So what’s your price range?

You now have your figure for one-off costs, but before you finalise your budget make provision also for all your new ongoing costs as they will all affect long-term affordability –

  • Recurring and monthly costs: Rates/taxes/levies, homeowner’s insurance, water, electricity and so on. Provide also for both short- and long-term maintenance costs for both home and garden.
  • Your bond repayments: This is the crunch – will you be happy with the lifestyle you can afford after paying your bond every month? When you first apply for a bond shop around for the best interest rate and – this is vital – be absolutely sure that you will always be able to afford the monthly payments, even when (not if) interest rates start rising again.

Get a bank pre-approval here – with today’s restrictions on credit grantors when it comes to responsible lending practices, it will help you gauge affordability. And as a bonus, it gives you a great negotiating tool when you move on to the offer stage!

The end result – you have your budget, that gives you your price range, and you can move on to…

House hunting

Lots of questions to ask yourself here of course –

  • Location, location, location: What area/s will you concentrate on? Where do you want to live? What sort of lifestyle are you after? What amenities do you want close by? Research the area – what are average selling prices in the suburb and is your budget up to it? Do houses in the area have a history of good value growth? What are crime levels like?
  • Searching: With your price range and target area in mind, the “thrill of the hunt” is at last upon you! Online searches are increasingly popular but choose whichever channel or channels you are comfortable with.
  • If buying in a community scheme: Check what Rules and Regulations you are letting yourself in for – you will be held to them. Make sure that the Home Owners Association or Body Corporate’s finances are sound (ask for audited financials and management accounts). Ask about any special levies or other planned expenditure on the horizon (get it in writing).
  • Plans, defects and the rest: Ask for copies of approved building plans (check for any unlawful structures or deviations from plan), look for and ask about defects like leaking roofs, problem foundations etc – consider getting a full professional report unless you are very sure of your own abilities in this regard.

Approach your choosing and purchasing decision as though it’s the most important financial decision you will ever make (it may well be).

Making an offer, and the legal bits

So now you’re ready to make your offer on a house. Excitement mounts – will the seller accept? Or perhaps counter-offer? You can’t wait to find out. You are presented with a Deed of Sale, a pen and a cheerful “just sign here, we’ll do the rest”.

Hold on a second!

Take no chances here. Before you sign anything, have your lawyer check the paperwork for you, with a Deeds Office search for anything that may affect your decision-making such as restrictive title deed conditions, servitudes (giving other people rights over your property) etc, etc.

**SUPPLIED MATERIAL**

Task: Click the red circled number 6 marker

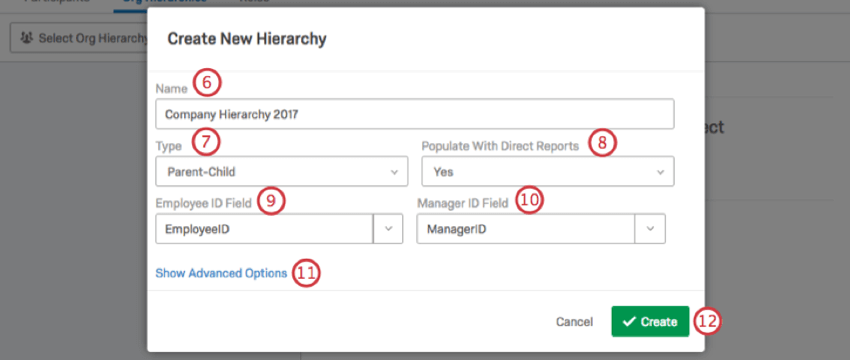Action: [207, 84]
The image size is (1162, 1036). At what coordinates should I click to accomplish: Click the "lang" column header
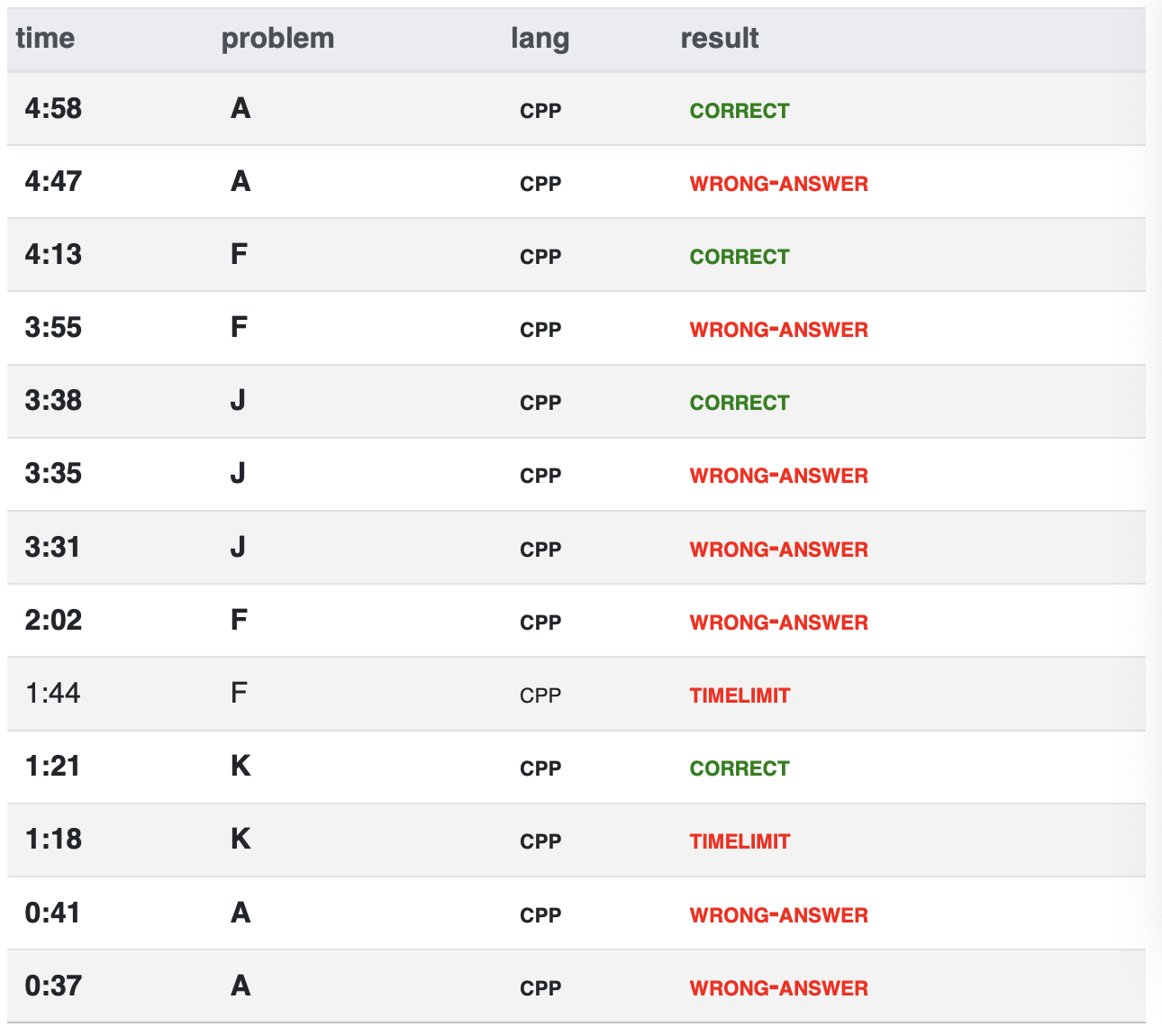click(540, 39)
--
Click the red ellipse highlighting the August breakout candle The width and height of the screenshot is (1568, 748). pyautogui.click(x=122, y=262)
...
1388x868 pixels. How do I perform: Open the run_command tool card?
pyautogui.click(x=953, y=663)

**TASKS TO COMPLETE**
1. Reproduce verbatim the part of the home-buying text that opens with the words containing "Lots of questions" and closes with "are comfortable with.".
2. In one to three sentences, give the reasons the home-buying text offers for getting a bank pre-approval.
3. Write the next part of the home-buying text, picking up after its final sentence.

**TASK-BY-TASK OUTPUTS**
1.
Lots of questions to ask yourself here of course –

  • Location, location, location: What area/s will you concentrate on? Where do you want to live? What sort of lifestyle are you after? What amenities do you want close by? Research the area – what are average selling prices in the suburb and is your budget up to it? Do houses in the area have a history of good value growth? What are crime levels like?
  • Searching: With your price range and target area in mind, the “thrill of the hunt” is at last upon you! Online searches are increasingly popular but choose whichever channel or channels you are comfortable with.

2. Because credit grantors now face restrictions under responsible lending practices, a pre-approval helps you gauge what you can afford. It also gives you a strong negotiating tool once you reach the offer stage.

3.
Remember also that with property sales what counts is what’s in writing so tell your lawyer about any verbal undertakings or disclosures given to you.

For professional legal advice, contact Goldberg & de Villiers Inc on 041 501 9800.

BEWARE OF ONLINE AND EMAIL SCAMS WHEN YOU ARE PURCHASE A PROPERTY

To avoid falling victim to these scams, experts recommend the following measures:

  1. Know your service provider/attorney/conveyancer and always personally verify any change in payment instruction;
  2. Before making a payment, request the contact person that you have been dealing with at the business or firm of attorneys to confirm the amount and their banking details telephonically or to provide you with other proof of their banking details;
  3. Treat any email notification of a change of banking details with suspicion. Rather obtain telephonic confirmation or confirmation in person of the change in banking details;
  4. Do not click reply to an email when you are sending important information. Instead create a new email and type in the email address afresh or select the address from you address book. In this way you can avoid replying to a fake email address that looks similar to the correct email address;
  5. Cooperate with your attorney when proof of your banking details are required in the form of an original bank statement or cancelled cheque;
  6. It is not always practical to make personal contact with parties involved in transactions in our fast-paced, digital age however it imperative to verify bank details in person.

Contact the professional team at Goldberg & de Villiers Inc on Tel. 041- 501 9800 for assistance on your property related matters.

WHAT HAPPENS IF YOU CANCEL YOUR LEASE EARLY?

 

“There ain’t no such thing as a free lunch” (Wise old adage)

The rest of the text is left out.